This study integrated untargeted metabolomics with bioinformatics analysis to systematically identify differential metabolites and conduct metabolic pathway enrichment, providing a comprehensive characterization of metabolic perturbations in POF mice. Based on the criteria of VIP >1 and p < 0.05, a total of 15 common differential metabolites were identified as potential biomarkers under both ESI⁺ and ESI⁻ modes (Figure 8G; Table 5). Notably, YJSGD administration effectively normalized the dysregulated expression levels of these 15 serum metabolites in POF model mice.

Table 5

Table 5. Characteristics of metabolic biomarkers and their variations across groups.

3.8.3 Metabolic pathway analysis

To investigate the effects of YJSGD on metabolic pathways associated with blood biomarkers in POF model mice, we performed pathway enrichment analysis of differential metabolites using MetaboAnalyst 5.0 (Figure 8H). KEGG metabolic pathways were screened based on the criteria of VIP >1 and p < 0.05, and pathway importance was evaluated through topological analysis: a bubble plot was generated with Pathway Impact as the x-axis and enrichment significance (-log₁₀P) as the y-axis. The red bubbles in the upper-right quadrant (with size and color intensity increasing with significance level) indicate key metabolic pathways, where higher -log₁₀P values reflect stronger intergroup metabolic associations.
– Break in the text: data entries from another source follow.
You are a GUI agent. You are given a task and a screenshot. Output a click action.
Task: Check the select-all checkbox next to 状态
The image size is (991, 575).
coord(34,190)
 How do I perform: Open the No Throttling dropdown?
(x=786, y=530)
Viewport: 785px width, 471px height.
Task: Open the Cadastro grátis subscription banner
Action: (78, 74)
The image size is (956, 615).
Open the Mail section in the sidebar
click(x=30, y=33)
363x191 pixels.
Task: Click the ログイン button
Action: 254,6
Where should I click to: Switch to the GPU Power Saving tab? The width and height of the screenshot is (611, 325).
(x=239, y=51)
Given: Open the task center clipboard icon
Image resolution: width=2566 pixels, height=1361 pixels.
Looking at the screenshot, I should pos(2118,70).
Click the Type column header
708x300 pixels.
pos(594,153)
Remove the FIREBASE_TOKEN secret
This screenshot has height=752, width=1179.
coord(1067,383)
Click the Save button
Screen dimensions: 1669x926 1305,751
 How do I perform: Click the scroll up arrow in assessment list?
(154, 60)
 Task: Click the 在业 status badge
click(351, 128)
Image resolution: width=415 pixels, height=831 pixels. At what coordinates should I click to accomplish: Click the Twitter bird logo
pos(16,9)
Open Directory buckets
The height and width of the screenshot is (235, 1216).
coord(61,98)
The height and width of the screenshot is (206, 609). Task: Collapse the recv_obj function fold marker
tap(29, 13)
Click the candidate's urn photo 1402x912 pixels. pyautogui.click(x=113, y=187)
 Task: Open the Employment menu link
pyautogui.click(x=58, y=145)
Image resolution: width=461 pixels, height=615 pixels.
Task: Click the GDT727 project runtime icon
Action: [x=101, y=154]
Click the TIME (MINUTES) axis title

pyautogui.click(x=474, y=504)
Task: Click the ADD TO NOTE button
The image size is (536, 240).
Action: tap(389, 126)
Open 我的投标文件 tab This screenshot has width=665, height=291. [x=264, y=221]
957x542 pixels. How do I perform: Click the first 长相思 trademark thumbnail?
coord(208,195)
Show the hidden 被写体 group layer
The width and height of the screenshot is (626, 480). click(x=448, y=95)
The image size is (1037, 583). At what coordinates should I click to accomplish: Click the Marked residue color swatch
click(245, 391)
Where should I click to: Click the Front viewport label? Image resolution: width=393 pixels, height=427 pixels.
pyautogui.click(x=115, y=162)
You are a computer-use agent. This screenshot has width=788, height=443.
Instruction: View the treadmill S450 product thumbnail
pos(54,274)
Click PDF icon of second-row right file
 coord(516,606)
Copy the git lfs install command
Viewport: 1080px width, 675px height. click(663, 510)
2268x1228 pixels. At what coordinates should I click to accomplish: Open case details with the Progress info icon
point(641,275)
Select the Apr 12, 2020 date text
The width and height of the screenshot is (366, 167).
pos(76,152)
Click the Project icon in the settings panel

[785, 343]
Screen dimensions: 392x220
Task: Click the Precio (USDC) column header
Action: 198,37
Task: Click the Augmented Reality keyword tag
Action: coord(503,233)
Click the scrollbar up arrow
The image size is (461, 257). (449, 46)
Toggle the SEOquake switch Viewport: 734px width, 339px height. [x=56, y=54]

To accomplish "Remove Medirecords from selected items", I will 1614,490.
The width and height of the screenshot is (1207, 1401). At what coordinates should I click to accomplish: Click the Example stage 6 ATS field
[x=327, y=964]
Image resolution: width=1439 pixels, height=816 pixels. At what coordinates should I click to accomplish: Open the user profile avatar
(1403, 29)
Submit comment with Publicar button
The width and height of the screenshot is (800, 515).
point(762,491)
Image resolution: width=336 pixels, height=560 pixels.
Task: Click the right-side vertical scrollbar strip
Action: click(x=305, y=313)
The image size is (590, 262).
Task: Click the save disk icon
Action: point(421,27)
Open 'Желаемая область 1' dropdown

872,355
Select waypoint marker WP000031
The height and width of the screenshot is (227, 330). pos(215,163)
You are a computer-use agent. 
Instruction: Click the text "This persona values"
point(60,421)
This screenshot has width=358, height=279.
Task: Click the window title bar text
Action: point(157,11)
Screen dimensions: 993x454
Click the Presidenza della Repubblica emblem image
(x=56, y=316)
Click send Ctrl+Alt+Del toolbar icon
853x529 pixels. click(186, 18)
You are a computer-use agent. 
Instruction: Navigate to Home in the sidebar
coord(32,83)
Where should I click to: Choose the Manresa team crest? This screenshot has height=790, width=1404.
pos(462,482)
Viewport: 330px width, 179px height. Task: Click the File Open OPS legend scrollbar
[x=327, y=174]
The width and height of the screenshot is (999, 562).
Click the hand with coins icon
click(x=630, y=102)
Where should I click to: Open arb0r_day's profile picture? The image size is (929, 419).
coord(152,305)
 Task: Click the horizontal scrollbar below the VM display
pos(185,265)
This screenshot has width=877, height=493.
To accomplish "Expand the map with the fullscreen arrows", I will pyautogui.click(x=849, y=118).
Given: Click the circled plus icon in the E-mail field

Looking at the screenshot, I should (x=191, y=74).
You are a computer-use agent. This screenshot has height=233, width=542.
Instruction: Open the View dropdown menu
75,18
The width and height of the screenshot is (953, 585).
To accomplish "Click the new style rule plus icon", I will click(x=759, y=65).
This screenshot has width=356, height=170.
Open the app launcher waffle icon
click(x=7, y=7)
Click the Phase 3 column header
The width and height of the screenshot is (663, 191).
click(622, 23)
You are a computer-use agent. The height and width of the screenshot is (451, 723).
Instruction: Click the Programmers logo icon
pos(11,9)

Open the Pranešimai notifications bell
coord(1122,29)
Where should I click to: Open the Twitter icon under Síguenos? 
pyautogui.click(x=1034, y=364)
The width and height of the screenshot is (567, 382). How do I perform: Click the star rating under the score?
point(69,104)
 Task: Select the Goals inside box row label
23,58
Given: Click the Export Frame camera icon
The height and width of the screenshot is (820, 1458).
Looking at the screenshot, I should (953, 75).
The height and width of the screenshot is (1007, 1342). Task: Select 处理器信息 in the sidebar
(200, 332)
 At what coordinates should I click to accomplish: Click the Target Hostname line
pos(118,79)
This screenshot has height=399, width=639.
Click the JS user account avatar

Pathway enrichment results demonstrated that the differential metabolites were primarily associated with two core pathways: arachidonic acid metabolism and steroid hormone biosynthesis, with secondary involvement of histidine metabolism and β-alanine metabolism.

3.8.4 Spearman analysis between intestinal flora and differential metabolites

To elucidate the correlation between gut microbiota and metabolites, this study systematically evaluated the associations of 30 bacterial species with 15 differential metabolites using Spearman correlation analysis (Figure 9). The results revealed significant correlations between specific microbial taxa and metabolites. Notably, Lachnospiraceae_bacterium_DW59 and unclassified_Akkermansia showed positive correlations with Flavan-3-ol, Paramethasone, 5,6-Dihydroxyprostaglandin F1a, and Homocarnosine, whereas Burkholderiales_bacterium_YL45, unclassified_Turicibacter, and Ileibacterium_valens exhibited negative correlations (r < −0.5) with Paramethasone and Prolyl-phenylalanyl-arginine-4-nitroanilide. These findings suggest that YJSGD may ameliorate POF progression by modulating the synergistic interplay between gut microbiota and host metabolites.

Figure 9

Figure 9. Spearman correlation analysis between gut microbiota and serum biochemical indicators (n = 6).

4 Discussion

POF is a complex clinical syndrome that can lead to a range of health issues, including an increased risk of cardiovascular disease, reduced bone density, significantly decreased fertility, and atrophy of the vulva and vagina (Tsiligiannis et al., 2019). Therefore, exploring safe and effective treatment options for POF has become a key research focus in reproductive medicine both domestically and internationally. In recent years, TCM has demonstrated significant advantages in preventing and treating POF due to its safety and efficacy. This study focused on a compound (YJSGD) composed of 10 traditional botanical drugs. After identifying its major metabolites, the formula was found to significantly restore disrupted menstrual cycle in D-gal-induced POF mice, reverse abnormal serum levels of FSH, LH, and E2, alleviate oxidative stress, and restore gut microbiota homeostasis. These results indicate that YJSGD effectively restores ovarian function and delays the ovarian aging process through multitarget regulation.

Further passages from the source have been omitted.